For many who have made pain an identity, pain becomes a cop-out, a way of justifying how hard done by the doer is, legitimizing complaint, blame and victimhood; or just a way to hang onto binding vasanas, to camouflage them with talk about Self-knowledge. Eating habits form binding vasanas that can be the most stubborn of all vasanas. It never fails to amaze us how much people are prepared to suffer rather than make permanent lifestyle changes, especially to the way they eat.

Thus it is sad but true that ill health and pain are so often the result of lifestyle issues that never get cleaned up properly, i.e. the vasana for freedom from suffering is not strong enough to overcome the vasana for the way we eat and live. We fool ourselves into believing we are living intelligently and eating properly, but we are not. If this is the case for you, rajas and tamas are doing a very good job of working together – rajas projects, and tamas denies.
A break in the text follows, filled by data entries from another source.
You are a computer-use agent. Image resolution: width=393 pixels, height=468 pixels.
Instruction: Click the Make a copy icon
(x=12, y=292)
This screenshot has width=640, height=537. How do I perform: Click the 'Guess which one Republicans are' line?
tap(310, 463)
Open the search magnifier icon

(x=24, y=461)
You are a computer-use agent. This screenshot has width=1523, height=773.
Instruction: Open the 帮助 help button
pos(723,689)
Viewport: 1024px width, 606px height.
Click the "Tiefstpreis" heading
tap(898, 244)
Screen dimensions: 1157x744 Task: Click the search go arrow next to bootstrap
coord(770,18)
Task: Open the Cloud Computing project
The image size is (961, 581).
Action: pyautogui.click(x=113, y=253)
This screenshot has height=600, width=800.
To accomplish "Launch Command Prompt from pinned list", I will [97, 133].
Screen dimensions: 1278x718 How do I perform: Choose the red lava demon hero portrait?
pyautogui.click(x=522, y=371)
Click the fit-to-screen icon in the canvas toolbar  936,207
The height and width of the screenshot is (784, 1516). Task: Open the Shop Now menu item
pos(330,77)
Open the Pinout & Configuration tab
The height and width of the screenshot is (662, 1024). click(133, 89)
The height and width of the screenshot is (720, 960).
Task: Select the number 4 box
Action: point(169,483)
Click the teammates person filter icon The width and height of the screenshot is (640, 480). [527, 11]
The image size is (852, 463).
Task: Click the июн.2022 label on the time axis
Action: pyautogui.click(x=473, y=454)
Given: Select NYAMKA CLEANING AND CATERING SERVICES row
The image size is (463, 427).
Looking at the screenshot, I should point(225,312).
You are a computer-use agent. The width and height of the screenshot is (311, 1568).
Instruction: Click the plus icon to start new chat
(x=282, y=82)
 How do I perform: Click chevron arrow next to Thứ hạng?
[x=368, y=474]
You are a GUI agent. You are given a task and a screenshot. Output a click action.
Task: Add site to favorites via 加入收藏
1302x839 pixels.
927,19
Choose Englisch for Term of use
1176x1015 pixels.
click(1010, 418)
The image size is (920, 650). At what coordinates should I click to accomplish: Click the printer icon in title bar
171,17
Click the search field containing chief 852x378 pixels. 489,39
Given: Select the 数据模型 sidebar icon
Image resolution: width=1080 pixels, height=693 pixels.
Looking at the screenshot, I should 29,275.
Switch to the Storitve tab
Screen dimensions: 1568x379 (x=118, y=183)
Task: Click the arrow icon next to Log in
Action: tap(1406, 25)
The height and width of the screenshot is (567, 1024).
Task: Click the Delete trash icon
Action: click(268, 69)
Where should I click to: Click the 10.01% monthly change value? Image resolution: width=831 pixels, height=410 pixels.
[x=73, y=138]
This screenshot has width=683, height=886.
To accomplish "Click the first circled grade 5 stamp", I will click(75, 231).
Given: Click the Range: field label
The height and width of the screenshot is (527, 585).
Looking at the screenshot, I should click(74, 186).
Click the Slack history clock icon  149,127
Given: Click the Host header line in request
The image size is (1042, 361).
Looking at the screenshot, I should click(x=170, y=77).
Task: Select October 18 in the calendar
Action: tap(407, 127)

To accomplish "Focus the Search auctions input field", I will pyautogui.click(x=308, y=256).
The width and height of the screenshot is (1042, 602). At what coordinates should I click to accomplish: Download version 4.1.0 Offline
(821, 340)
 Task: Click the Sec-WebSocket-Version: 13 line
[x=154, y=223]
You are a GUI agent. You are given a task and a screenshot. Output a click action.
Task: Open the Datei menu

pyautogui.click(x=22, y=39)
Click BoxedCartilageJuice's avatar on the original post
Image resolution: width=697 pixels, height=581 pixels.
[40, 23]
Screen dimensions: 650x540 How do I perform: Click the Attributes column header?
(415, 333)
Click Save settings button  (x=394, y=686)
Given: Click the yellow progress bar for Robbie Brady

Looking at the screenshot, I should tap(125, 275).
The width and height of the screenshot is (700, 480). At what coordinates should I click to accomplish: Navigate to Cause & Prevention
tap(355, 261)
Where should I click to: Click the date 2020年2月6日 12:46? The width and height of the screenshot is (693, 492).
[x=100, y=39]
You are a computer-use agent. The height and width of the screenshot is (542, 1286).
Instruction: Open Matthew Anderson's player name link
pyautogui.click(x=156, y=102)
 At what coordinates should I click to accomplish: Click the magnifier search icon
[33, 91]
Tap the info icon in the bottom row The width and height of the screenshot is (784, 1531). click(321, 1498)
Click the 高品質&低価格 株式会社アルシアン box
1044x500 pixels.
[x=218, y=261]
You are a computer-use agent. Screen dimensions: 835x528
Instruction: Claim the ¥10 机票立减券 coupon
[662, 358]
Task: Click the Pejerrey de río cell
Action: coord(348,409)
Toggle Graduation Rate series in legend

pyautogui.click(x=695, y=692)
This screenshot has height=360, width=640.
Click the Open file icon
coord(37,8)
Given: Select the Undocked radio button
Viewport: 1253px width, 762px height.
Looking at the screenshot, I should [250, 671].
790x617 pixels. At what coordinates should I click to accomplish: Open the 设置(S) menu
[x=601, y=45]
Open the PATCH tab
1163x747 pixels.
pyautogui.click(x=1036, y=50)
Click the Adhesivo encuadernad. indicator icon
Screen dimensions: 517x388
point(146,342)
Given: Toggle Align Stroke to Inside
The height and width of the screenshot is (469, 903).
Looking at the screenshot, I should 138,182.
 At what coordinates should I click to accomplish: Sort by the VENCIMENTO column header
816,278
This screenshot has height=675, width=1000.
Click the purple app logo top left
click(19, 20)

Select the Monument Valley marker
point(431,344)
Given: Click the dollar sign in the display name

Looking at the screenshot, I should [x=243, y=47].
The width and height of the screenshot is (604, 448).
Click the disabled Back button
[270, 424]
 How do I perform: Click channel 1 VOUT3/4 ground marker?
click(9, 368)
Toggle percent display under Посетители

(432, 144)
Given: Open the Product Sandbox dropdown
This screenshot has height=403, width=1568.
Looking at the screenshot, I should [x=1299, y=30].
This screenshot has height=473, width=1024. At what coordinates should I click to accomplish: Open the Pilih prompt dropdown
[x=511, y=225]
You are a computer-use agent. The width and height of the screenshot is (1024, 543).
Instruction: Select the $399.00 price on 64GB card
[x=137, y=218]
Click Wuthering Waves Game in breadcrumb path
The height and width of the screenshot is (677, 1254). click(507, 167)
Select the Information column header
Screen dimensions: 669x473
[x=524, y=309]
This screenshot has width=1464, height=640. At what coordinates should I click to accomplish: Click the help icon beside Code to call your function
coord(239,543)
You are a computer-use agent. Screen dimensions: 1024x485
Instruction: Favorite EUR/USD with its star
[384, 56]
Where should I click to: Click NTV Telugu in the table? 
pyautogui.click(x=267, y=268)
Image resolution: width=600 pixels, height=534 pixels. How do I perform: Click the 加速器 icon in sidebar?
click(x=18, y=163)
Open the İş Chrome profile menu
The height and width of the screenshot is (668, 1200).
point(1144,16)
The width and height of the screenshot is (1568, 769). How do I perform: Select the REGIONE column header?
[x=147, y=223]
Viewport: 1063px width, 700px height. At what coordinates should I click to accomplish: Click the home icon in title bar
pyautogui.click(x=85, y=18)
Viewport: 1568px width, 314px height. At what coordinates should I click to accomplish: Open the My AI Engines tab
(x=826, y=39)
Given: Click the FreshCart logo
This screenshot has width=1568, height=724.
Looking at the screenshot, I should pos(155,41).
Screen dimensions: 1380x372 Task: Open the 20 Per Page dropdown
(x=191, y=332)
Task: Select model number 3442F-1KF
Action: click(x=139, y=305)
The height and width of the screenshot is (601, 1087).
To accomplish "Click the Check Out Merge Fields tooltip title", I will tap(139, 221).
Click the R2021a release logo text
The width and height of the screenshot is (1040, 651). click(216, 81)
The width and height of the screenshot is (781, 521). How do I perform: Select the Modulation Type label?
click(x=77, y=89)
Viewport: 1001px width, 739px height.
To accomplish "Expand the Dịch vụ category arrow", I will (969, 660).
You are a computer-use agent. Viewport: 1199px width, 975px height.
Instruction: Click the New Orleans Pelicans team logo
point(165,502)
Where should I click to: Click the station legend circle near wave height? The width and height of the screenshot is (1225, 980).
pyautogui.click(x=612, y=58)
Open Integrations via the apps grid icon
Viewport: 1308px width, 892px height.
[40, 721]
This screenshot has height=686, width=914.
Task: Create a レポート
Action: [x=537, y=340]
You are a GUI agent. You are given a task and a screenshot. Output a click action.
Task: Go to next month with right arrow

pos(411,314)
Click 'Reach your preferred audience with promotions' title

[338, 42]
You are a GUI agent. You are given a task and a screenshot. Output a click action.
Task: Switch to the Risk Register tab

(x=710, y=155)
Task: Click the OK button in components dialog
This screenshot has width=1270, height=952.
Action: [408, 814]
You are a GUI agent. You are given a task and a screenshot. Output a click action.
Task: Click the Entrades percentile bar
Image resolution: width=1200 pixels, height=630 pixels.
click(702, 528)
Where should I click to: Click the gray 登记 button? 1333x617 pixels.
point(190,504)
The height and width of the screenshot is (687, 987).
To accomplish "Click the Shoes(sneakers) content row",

Only you will know. From what I observed of the way you eat, there is a lot you could do to make changes if you really want to manage the pain.

That said, there is always something “wrong” with the body, even when we are experiencing good health. It is not static but fluid, like a river, always changing and in a state of flux, and in a constant symbiotic relationship with the environment (Isvara, the gunas). It is a product of the gunas. The body you had a year ago, a month ago or yesterday is not the same body you have today, because the gunas are always changing, constantly revolving. Thus nothing in mithya ever stays the same. We have no control over it other than to look after it to the best of our ability.

But no matter how well we look after the body, Isvara is the final (and only) determiner of how long the body will sustain life. The body is on loan to you; you are not meant to and (definitely) will not be allowed to keep it! Take appropriate and timely action to look after it but surrender it to Isvara, who will take care of it. The right attitude, which is an attitude of gratitude for the gift of life “in a body,” is the best and sanest approach to the body and to life, along with a knowledge-based lifestyle. It is a privilege to be born with a human body because only in a human body can moksa obtain. And when the time is right, the body will be withdrawn and returned to the five elements from whence it came, and you as consciousness will not be affected by that one bit.

Even though taking care of the body is intelligent if you want to feel good and live life well, ultimately our problems as a jiva do not come from the body, its good or bad health. All our problems come from ignorance, from desire- and fear-thoughts, i.e. from binding vasanas.